(Beginning of Supplied data)

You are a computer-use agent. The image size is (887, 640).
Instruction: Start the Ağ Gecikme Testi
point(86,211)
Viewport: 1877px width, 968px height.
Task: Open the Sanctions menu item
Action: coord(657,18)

(End of Supplied data)

Task brief: Without leaving anything out, repeat the data exactly.

Result for this task:
You are a computer-use agent. The image size is (887, 640).
Instruction: Start the Ağ Gecikme Testi
point(86,211)
Viewport: 1877px width, 968px height.
Task: Open the Sanctions menu item
Action: coord(657,18)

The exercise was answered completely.